In the automotive industry, vehicle construction is currently faced with the challenge that the usage profiles of components are changing massively, while necessary new (semiconductor and battery) technologies are generally not fully developed yet to support these challenging profiles. Main drivers are the targeted vehicle networking (e.g., via 5G connectivity), the electrification of the drive train (increase in the operating time of critical components from 8,000 h to 40,000 h to over 100,000 h), new vehicle usage profiles (e.g., robo-taxis with an average operating time of 22 h/day instead of 1-2 h/day for regular passenger cars) and the automation of driving (e.g., due to the computing power requirement, the use of new highly integrated but generally not yet sufficiently robust semiconductor technologies).
Previous design and validation approaches for components must therefore be adapted and robustness validation [ZVEI:RobVal] partially automated. A standardized exchange format for MPs hereby represents an important contribution to reduce the validation effort, to support the design process and to improve the understanding of requirements and the resulting chains of effects.
State of the art¶
The systematic consideration of MPs during the design phase and the validation of the robustness of electronic semiconductor devices, MEMS devices, electrical and electronic modules is an essential part of the robustness validation procedures developed by ZVEI members [ZVEI:RobVal]. These procedures are described conceptually, but the practical execution remains a largely manual and individual process and has to be reorganized and adjusted for new development projects and partners. The same applies to AEC-Q qualifications of components for applications in road vehicles [AEC-Q].

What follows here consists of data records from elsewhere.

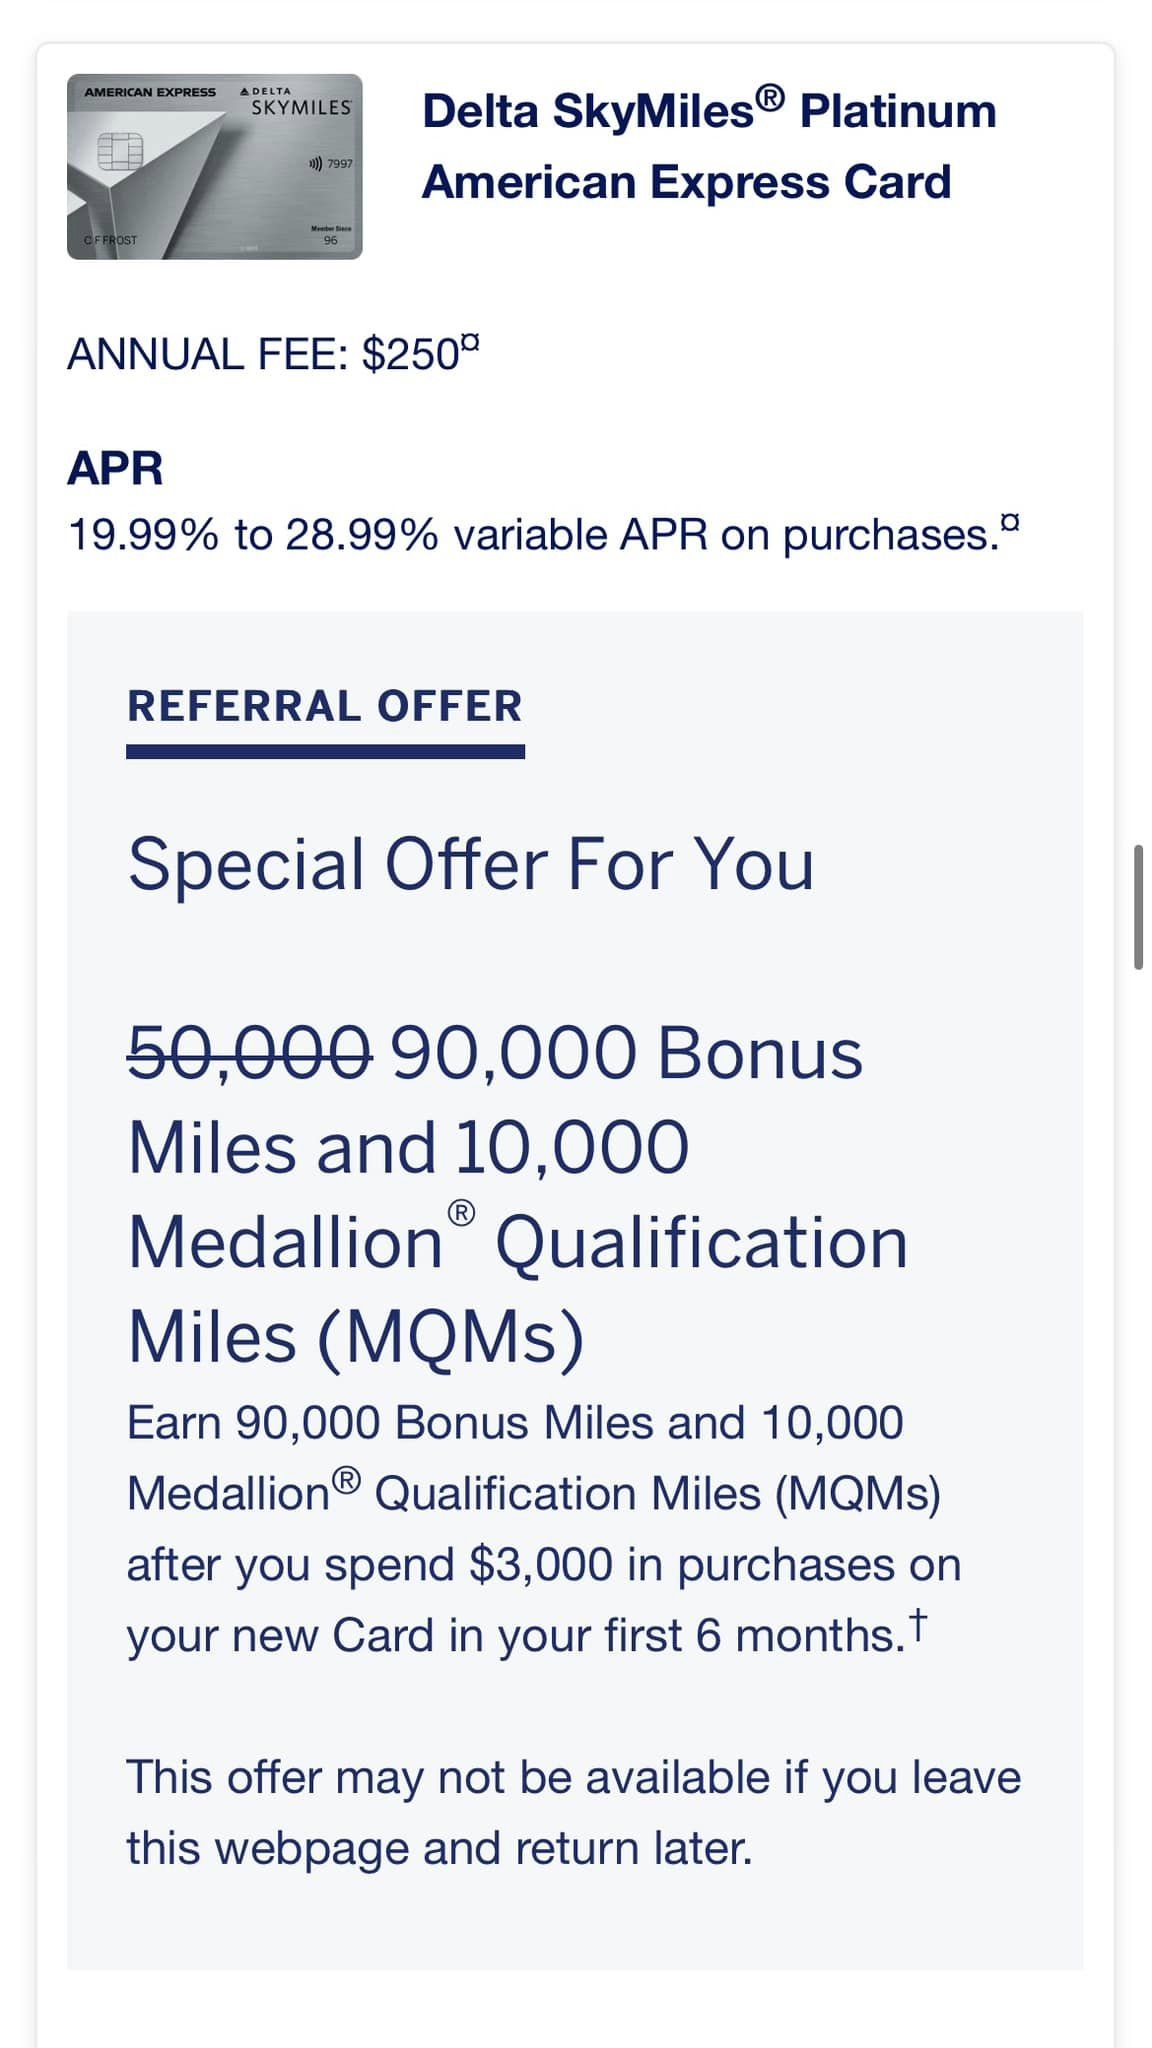Click the 'Earn 90,000 Bonus Miles' paragraph

[543, 1529]
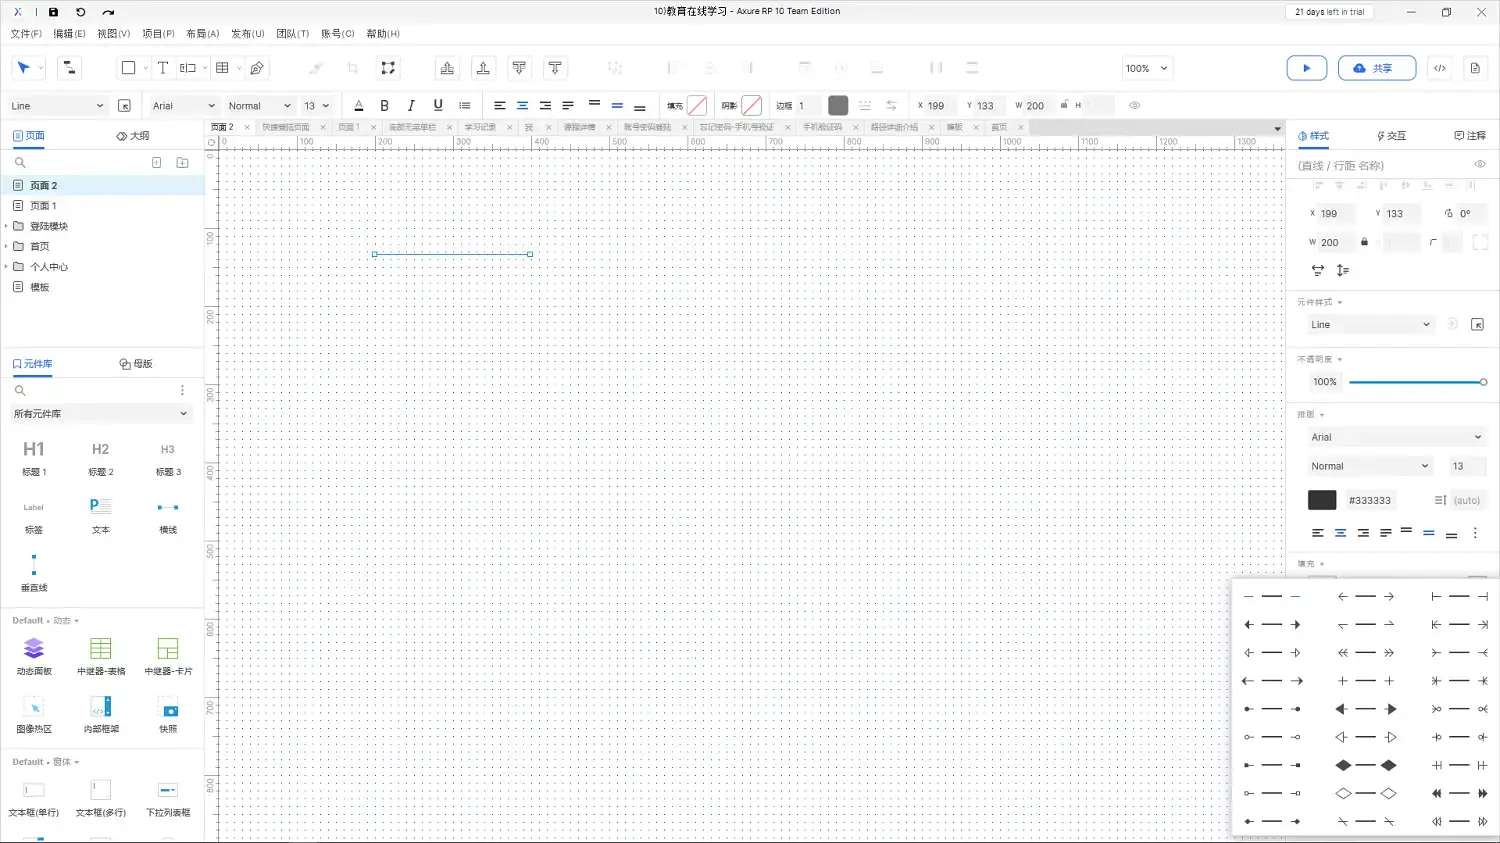This screenshot has width=1500, height=843.
Task: Switch to the 母版 masters panel
Action: [136, 364]
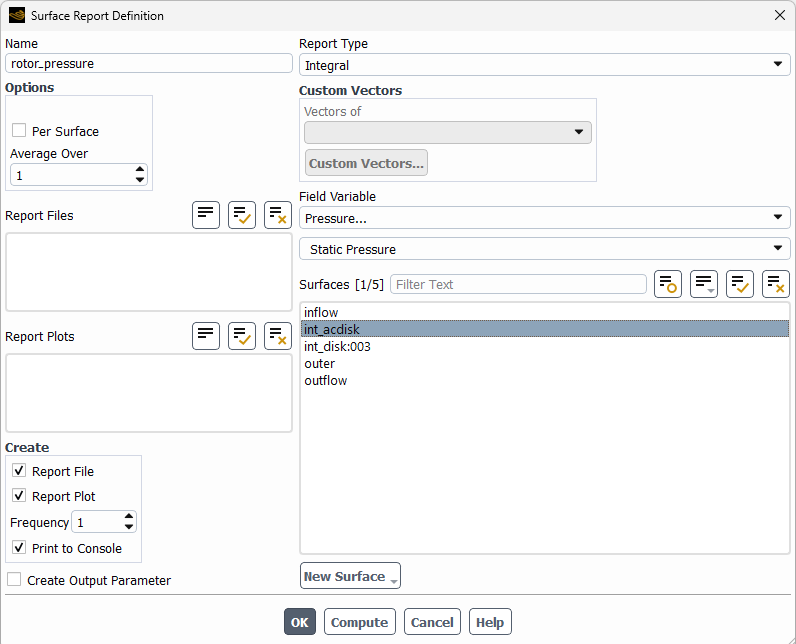Image resolution: width=796 pixels, height=644 pixels.
Task: Open the Report Type dropdown
Action: [545, 65]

Environmental conditions and electrical testing for electrical and electronic equipment of road vehicles are defined in the OEM LV 124 [LV124] and the ISO standard ISO 16750-2 [ISO-16750] respectively. Several other loads are defined in other ISO 16750 sub-parts, such as mechanical loads (ISO 16750-3), climatic loads (ISO 16750-4) and chemical loads (ISO 16750-5).
Important foundations have been laid in recent years within the German and EU publicly funded projects RESCAR 2.0 [2011:RESCAR], RELY [2011:RELY], autoSWIFT [2015:autoSWIFT], RESIST [2015:RESIST] and TRACE [2016:TRACE] to improve the robust design of components as well as the technology and application evaluation with regard to robustness and applicability for consumer applications as well as for automotive and industrial components.
The importance of more complex MPs with periodic activity patterns on different levels (e.g. rectangular pulse, burst-mode protocol, day-night rhythm) was demonstrated in the reliability evaluation of SRAM cells [2016:Giering]. The MP based evaluation of effective stress times and stress levels for semiconductor reliability was successfully demonstrated in [2017:Hirler].
An initial version of the MP format has been drafted in RESCAR 2.0 [2011:RESCAR]. The focus of this early work was to gather the basic requirements and to provide a successful proof-of-concept implementation [2014:BurgerJerke]. The application of an electronic MP for the design of robust smart-power ICs was successfully demonstrated [2014:JerkeKahng].
The MP format in its present state and structure has been developed within the autoSWIFT project [2015:autoSWIFT]. The format is currently extended as part of the German BMBF publicly funded research project GENIAL! [2018:GENIAL] with focus on the improvement of the traceability of requirements and changes, bi-directional requirements engineering in industrial value creation chains, usability aspects as well as system-level aspects, such as the interaction with SysML [SysML], ReqIF [ReqIF] and PMML [PMML].